§ **Your objective**
Set down all of the lines below exactly as they are given.

Records from a collection
* * * * *

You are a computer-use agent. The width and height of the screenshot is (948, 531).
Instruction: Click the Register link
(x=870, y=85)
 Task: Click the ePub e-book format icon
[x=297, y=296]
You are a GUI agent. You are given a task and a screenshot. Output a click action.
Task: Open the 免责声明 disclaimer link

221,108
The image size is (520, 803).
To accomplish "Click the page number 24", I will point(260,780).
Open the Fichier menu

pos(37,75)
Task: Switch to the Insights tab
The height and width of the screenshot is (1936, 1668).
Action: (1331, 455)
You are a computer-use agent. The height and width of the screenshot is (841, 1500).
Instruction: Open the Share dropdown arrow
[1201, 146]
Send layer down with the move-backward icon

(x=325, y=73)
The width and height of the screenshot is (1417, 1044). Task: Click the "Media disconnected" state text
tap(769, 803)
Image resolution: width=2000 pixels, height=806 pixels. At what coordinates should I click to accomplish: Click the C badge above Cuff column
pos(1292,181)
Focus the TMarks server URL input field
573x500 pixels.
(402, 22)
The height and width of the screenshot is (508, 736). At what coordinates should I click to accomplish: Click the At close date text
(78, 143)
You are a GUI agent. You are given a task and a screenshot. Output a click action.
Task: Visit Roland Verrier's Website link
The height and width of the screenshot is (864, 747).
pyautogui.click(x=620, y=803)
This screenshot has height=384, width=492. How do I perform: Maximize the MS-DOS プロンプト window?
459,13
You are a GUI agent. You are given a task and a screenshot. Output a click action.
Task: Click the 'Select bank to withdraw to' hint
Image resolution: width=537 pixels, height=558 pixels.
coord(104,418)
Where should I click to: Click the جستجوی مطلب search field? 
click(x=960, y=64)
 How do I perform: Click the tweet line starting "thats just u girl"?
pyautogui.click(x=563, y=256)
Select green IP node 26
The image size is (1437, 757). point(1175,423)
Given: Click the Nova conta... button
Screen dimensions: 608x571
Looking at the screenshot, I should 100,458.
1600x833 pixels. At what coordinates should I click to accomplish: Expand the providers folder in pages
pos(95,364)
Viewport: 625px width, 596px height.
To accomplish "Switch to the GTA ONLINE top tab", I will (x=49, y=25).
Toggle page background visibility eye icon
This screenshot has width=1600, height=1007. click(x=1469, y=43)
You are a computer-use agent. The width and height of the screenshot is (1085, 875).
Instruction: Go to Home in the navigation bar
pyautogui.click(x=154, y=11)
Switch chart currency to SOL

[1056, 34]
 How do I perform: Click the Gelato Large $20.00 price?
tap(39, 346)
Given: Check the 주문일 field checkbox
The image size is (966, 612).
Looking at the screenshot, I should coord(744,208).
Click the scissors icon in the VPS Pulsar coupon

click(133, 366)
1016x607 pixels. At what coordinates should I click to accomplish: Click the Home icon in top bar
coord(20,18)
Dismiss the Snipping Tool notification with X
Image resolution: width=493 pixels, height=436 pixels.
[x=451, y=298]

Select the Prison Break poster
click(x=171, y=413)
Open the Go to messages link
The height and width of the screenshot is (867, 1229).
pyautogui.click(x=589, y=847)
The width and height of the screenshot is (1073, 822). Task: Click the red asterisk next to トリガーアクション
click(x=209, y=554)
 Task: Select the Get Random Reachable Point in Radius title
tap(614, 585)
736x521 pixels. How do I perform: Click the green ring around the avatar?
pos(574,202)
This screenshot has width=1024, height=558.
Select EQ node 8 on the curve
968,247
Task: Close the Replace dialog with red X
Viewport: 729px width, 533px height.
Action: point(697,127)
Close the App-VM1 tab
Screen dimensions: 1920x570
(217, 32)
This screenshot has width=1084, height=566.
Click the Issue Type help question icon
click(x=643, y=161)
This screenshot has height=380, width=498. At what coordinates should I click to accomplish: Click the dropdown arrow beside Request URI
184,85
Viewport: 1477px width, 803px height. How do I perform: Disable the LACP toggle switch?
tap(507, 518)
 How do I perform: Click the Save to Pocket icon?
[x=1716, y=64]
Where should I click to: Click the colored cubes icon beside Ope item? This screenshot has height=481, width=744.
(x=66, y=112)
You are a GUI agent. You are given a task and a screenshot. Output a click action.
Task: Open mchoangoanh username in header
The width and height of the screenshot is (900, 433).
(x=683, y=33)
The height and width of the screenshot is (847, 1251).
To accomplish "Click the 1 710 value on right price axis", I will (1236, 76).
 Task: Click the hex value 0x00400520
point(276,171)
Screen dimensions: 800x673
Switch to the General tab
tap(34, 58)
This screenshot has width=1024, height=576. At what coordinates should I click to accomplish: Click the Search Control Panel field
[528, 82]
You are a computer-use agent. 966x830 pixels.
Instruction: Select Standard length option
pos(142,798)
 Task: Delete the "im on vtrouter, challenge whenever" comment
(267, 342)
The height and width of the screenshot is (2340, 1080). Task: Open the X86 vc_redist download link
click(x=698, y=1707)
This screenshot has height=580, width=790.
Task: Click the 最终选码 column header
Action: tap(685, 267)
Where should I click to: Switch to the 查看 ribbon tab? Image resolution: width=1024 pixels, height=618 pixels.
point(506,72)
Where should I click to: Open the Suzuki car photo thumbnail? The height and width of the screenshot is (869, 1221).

* * * * *

§ **Exercise response**
You are a computer-use agent. The width and height of the screenshot is (948, 531).
Instruction: Click the Register link
(x=870, y=85)
 Task: Click the ePub e-book format icon
[x=297, y=296]
You are a GUI agent. You are given a task and a screenshot. Output a click action.
Task: Open the 免责声明 disclaimer link

221,108
The image size is (520, 803).
To accomplish "Click the page number 24", I will point(260,780).
Open the Fichier menu

pos(37,75)
Task: Switch to the Insights tab
The height and width of the screenshot is (1936, 1668).
Action: (1331, 455)
You are a computer-use agent. The height and width of the screenshot is (841, 1500).
Instruction: Open the Share dropdown arrow
[1201, 146]
Send layer down with the move-backward icon

(x=325, y=73)
The width and height of the screenshot is (1417, 1044). Task: Click the "Media disconnected" state text
tap(769, 803)
Image resolution: width=2000 pixels, height=806 pixels. At what coordinates should I click to accomplish: Click the C badge above Cuff column
pos(1292,181)
Focus the TMarks server URL input field
573x500 pixels.
(402, 22)
The height and width of the screenshot is (508, 736). At what coordinates should I click to accomplish: Click the At close date text
(78, 143)
You are a GUI agent. You are given a task and a screenshot. Output a click action.
Task: Visit Roland Verrier's Website link
The height and width of the screenshot is (864, 747).
pyautogui.click(x=620, y=803)
This screenshot has height=384, width=492. How do I perform: Maximize the MS-DOS プロンプト window?
459,13
You are a GUI agent. You are given a task and a screenshot. Output a click action.
Task: Click the 'Select bank to withdraw to' hint
Image resolution: width=537 pixels, height=558 pixels.
coord(104,418)
Where should I click to: Click the جستجوی مطلب search field? 
click(x=960, y=64)
 How do I perform: Click the tweet line starting "thats just u girl"?
pyautogui.click(x=563, y=256)
Select green IP node 26
The image size is (1437, 757). point(1175,423)
Given: Click the Nova conta... button
Screen dimensions: 608x571
Looking at the screenshot, I should 100,458.
1600x833 pixels. At what coordinates should I click to accomplish: Expand the providers folder in pages
pos(95,364)
Viewport: 625px width, 596px height.
To accomplish "Switch to the GTA ONLINE top tab", I will (x=49, y=25).
Toggle page background visibility eye icon
This screenshot has width=1600, height=1007. click(x=1469, y=43)
You are a computer-use agent. The width and height of the screenshot is (1085, 875).
Instruction: Go to Home in the navigation bar
pyautogui.click(x=154, y=11)
Switch chart currency to SOL

[1056, 34]
 How do I perform: Click the Gelato Large $20.00 price?
tap(39, 346)
Given: Check the 주문일 field checkbox
The image size is (966, 612).
Looking at the screenshot, I should coord(744,208).
Click the scissors icon in the VPS Pulsar coupon

click(133, 366)
1016x607 pixels. At what coordinates should I click to accomplish: Click the Home icon in top bar
coord(20,18)
Dismiss the Snipping Tool notification with X
Image resolution: width=493 pixels, height=436 pixels.
[x=451, y=298]

Select the Prison Break poster
click(x=171, y=413)
Open the Go to messages link
The height and width of the screenshot is (867, 1229).
pyautogui.click(x=589, y=847)
The width and height of the screenshot is (1073, 822). Task: Click the red asterisk next to トリガーアクション
click(x=209, y=554)
 Task: Select the Get Random Reachable Point in Radius title
tap(614, 585)
736x521 pixels. How do I perform: Click the green ring around the avatar?
pos(574,202)
This screenshot has width=1024, height=558.
Select EQ node 8 on the curve
968,247
Task: Close the Replace dialog with red X
Viewport: 729px width, 533px height.
Action: point(697,127)
Close the App-VM1 tab
Screen dimensions: 1920x570
(217, 32)
This screenshot has width=1084, height=566.
Click the Issue Type help question icon
click(x=643, y=161)
This screenshot has height=380, width=498. At what coordinates should I click to accomplish: Click the dropdown arrow beside Request URI
184,85
Viewport: 1477px width, 803px height. How do I perform: Disable the LACP toggle switch?
tap(507, 518)
 How do I perform: Click the Save to Pocket icon?
[x=1716, y=64]
Where should I click to: Click the colored cubes icon beside Ope item? This screenshot has height=481, width=744.
(x=66, y=112)
You are a GUI agent. You are given a task and a screenshot. Output a click action.
Task: Open mchoangoanh username in header
The width and height of the screenshot is (900, 433).
(x=683, y=33)
The height and width of the screenshot is (847, 1251).
To accomplish "Click the 1 710 value on right price axis", I will (1236, 76).
 Task: Click the hex value 0x00400520
point(276,171)
Screen dimensions: 800x673
Switch to the General tab
tap(34, 58)
This screenshot has width=1024, height=576. At what coordinates should I click to accomplish: Click the Search Control Panel field
[528, 82]
You are a computer-use agent. 966x830 pixels.
Instruction: Select Standard length option
pos(142,798)
 Task: Delete the "im on vtrouter, challenge whenever" comment
(267, 342)
The height and width of the screenshot is (2340, 1080). Task: Open the X86 vc_redist download link
click(x=698, y=1707)
This screenshot has height=580, width=790.
Task: Click the 最终选码 column header
Action: tap(685, 267)
Where should I click to: Switch to the 查看 ribbon tab? Image resolution: width=1024 pixels, height=618 pixels.
point(506,72)
Where should I click to: Open the Suzuki car photo thumbnail? The height and width of the screenshot is (869, 1221).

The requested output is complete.